The weak performance from global equity markets was most pronounced in the US, with the technology heavy NASDAQ 100 coming under pressure on the back of disappointing results from Apple as well as Amazon reporting its first net loss since 2015 and the slowest sales growth in its e-commerce business in two decades.

Inflation continued to climb higher in the US, with March year-on-year headline inflation coming in at 8.5% (the highest in three decades). Markets now expect the US Federal Reserve to move interest rates higher by 0.50% at their meeting in early May.

Exhibit 1: SA Market Performance (total returns)

Exhibit 1: SA Market Performance (total returns)

South African equities tracked global markets lower during the month, weighed down by weak performance from all local equity sectors, particularly those in the banking and insurance sectors.
Local bonds remained under pressure during the month, as the global risk off environment and renewed concerns around lacklustre SA GDP growth led to higher yields (and lower prices). Local listed property also ended the month lower, as poor performance from large index constituents including Redefine, Resilient and Growthpoint acted as a headwind to the performance of the asset class.

The rand reversed course during April, giving back a significant portion of its recent gains against the major developed market currencies. A strong US dollar, continued loadshedding by Eskom and flood damage in KwaZulu-Natal and the Eastern Cape which led to the government declaring a national state of disaster all weighed on the performance of the rand.
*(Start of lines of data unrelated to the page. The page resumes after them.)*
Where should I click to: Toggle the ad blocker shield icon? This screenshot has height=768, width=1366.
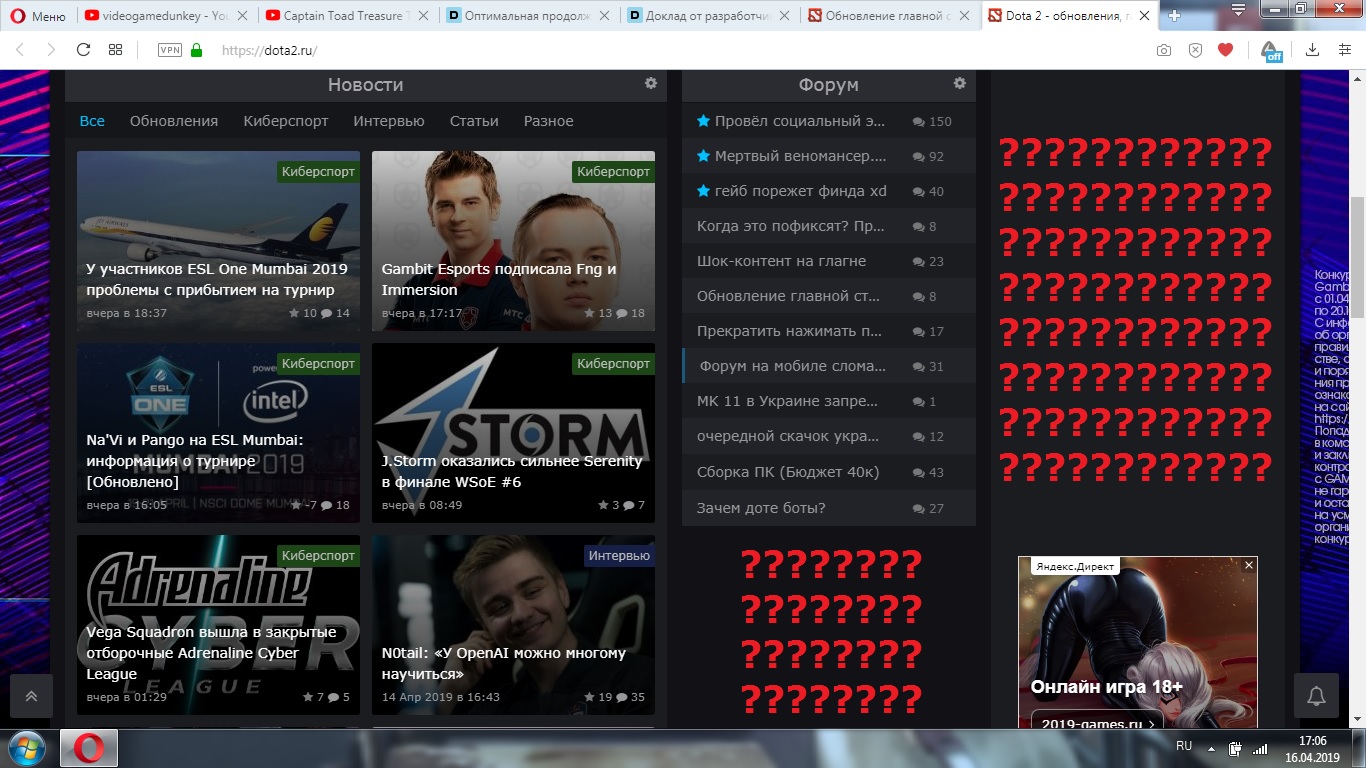1195,50

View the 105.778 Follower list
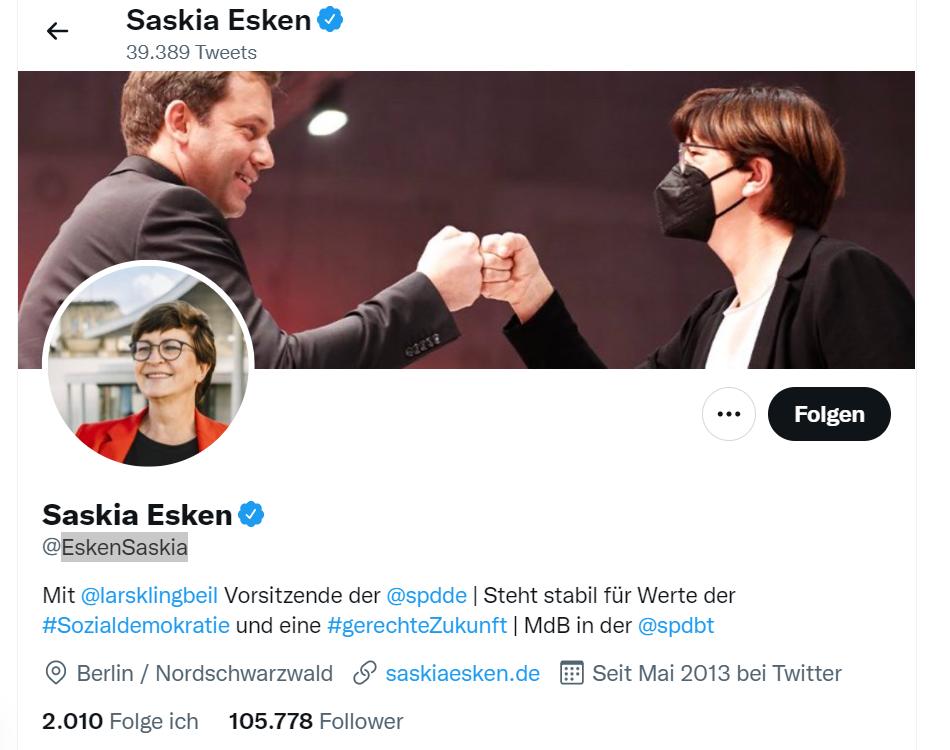pyautogui.click(x=316, y=721)
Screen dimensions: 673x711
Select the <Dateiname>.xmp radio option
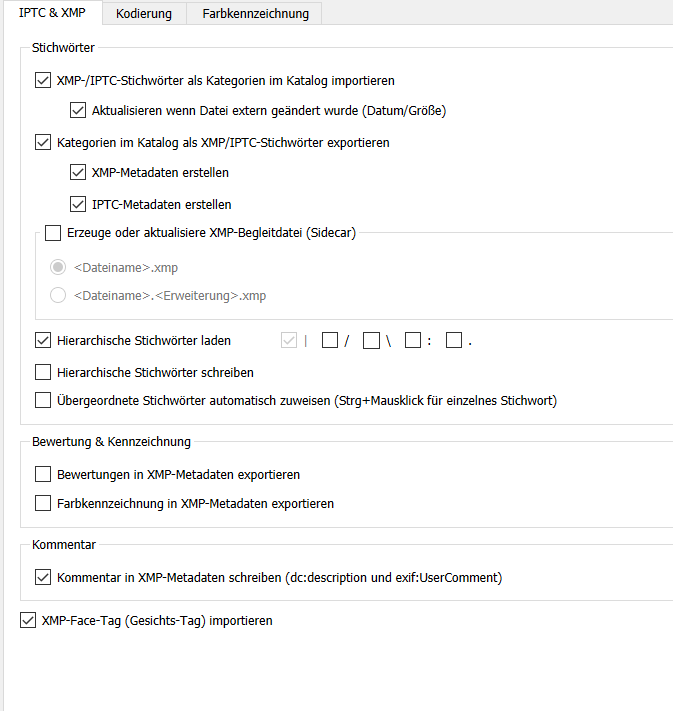pos(59,267)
KwaZulu-Natal (KZN) was heavily impacted by flooding during the month, as the government declared a national state of disaster on the back of the destruction of key infrastructure, which left close to 40,000 people homeless.

SA headline CPI increased to 5.9% year-on-year for March (from 5.7% in February). The increase in headline CPI was largely a result of the transport category of the CPI basket, which was impacted by higher oil prices.
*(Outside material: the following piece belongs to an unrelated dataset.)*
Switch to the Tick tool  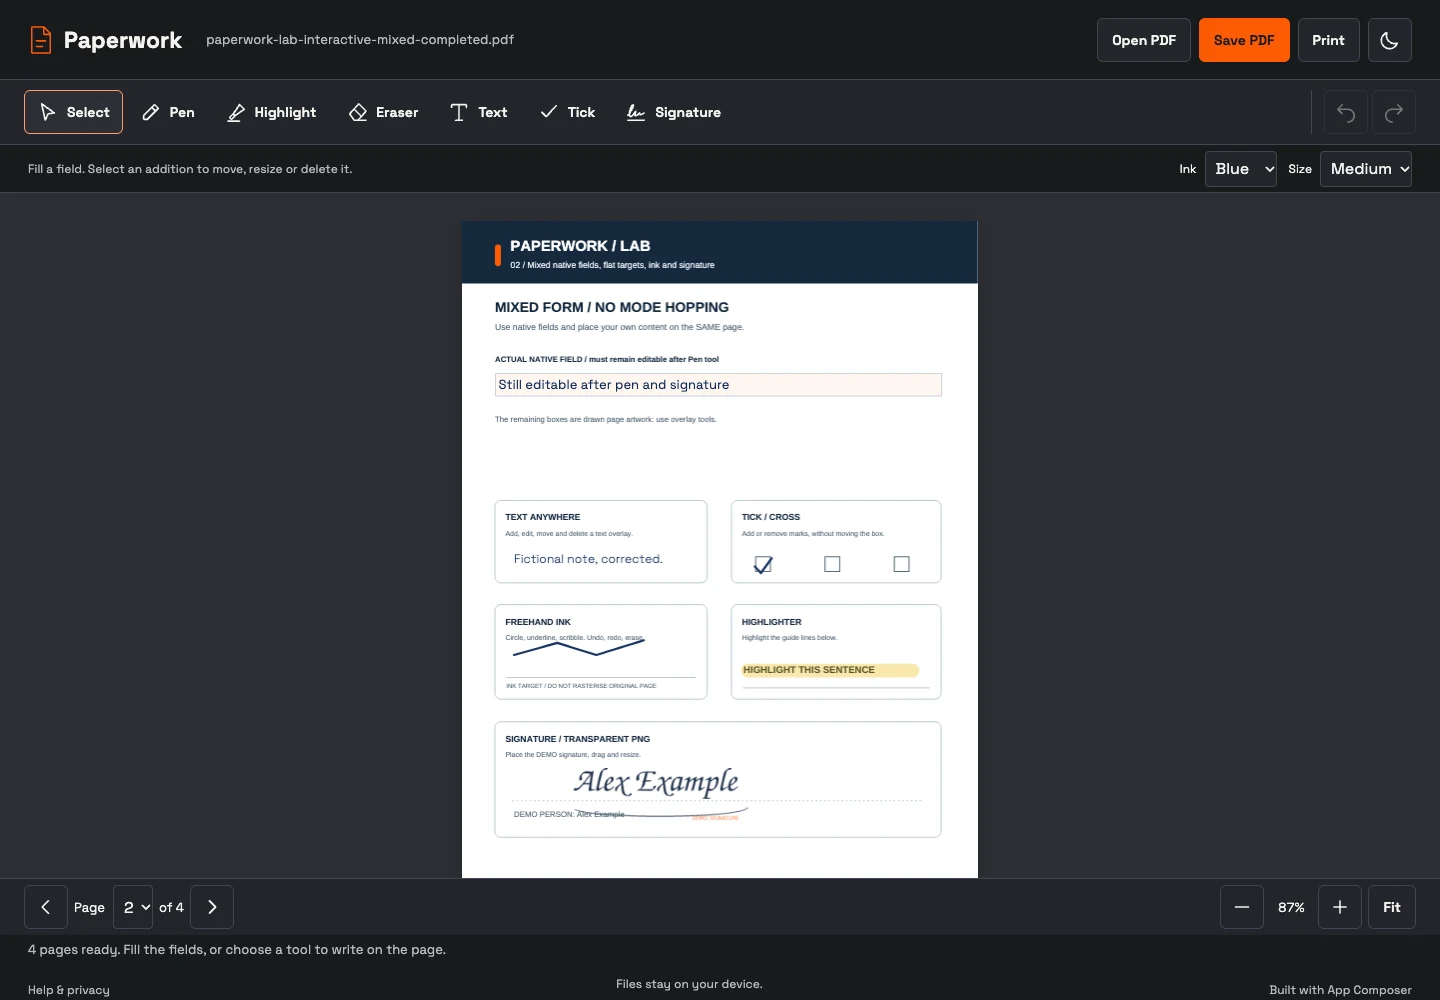568,112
South Africa’s trade surplus widened to R45.9 billion in March 2022, supported by elevated commodity prices for key exports that led to the highest trade surplus since June 2021.

SA’s move towards fiscal consolidation received positive news during the month, as data for the full 2021/22 fiscal year indicated that revenue was R33 billion above the original budget estimate and expenditure was R9 billion lower. This translates to an improved deficit to GDP ratio of 4.9%, compared to the original estimate of 5.5%.
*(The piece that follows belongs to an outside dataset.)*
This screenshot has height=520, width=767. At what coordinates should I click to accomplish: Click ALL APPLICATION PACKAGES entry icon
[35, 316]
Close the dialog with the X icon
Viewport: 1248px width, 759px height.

All local equity sectors ended the month lower, with Financials (-6.1%), Resources (-4.8%) and Industrials (-1.7%) all delivering negative performance.

Exhibit 2: SA Sector Performance (total returns)

Exhibit 2: SA Sector Performance (total returns)

Most of the major developed equity markets ended the month in negative territory, as global geopolitical concerns and elevated inflation prints (and possible higher interest rates) led to weak performance from global risk assets. The MSCI World Index delivered a return of -8.3% for the month.

Emerging market equities also struggled during the month, despite outperforming developed equity markets slightly. The MSCI Emerging Markets Index delivered a return of -5.6% for the month.

Most of the major equity markets ended the month in negative territory. The UK’s FTSE 100 (-3.9%), Germany’s FSE DAX (-7.3%), Japan’s Nikkei 225 (-9.6%) and China’s Shanghai SE Composite (-9.8%) all delivered negative performance for the month.

US equities also struggled, with both the S&P 500 (-8.7%) and the technology heavy NASDAQ 100 (-13.3%) both ending the month sharply lower.

Exhibit 3: International Market Performance (total returns)

Exhibit 3: International Market Performance (total returns)

Impact on client portfolios 

Most portfolios struggled to generate positive performance over the month. This was largely due to weak performance from risk assets including equities and listed property. Rand weakness over the month did provide a tailwind to the performance of global asset classes, however, this was largely insufficient to compensate for negative hard currency returns from major global equity markets. Those portfolios with an income focus ended the month largely flat or with marginal positive performance, assisted by the returns from local inflation linked bonds as well as shorter dated nominal bonds.

We remain comfortable with the current positioning of client portfolios, both from an asset allocation and a manager selection perspective. We will continue to follow our valuation driven approach by allocating assets to the most attractive areas of the market from a reward for risk perspective. We are confident that we will continue to deliver on the specific investment objectives of each client portfolio independent of the prevailing market environment.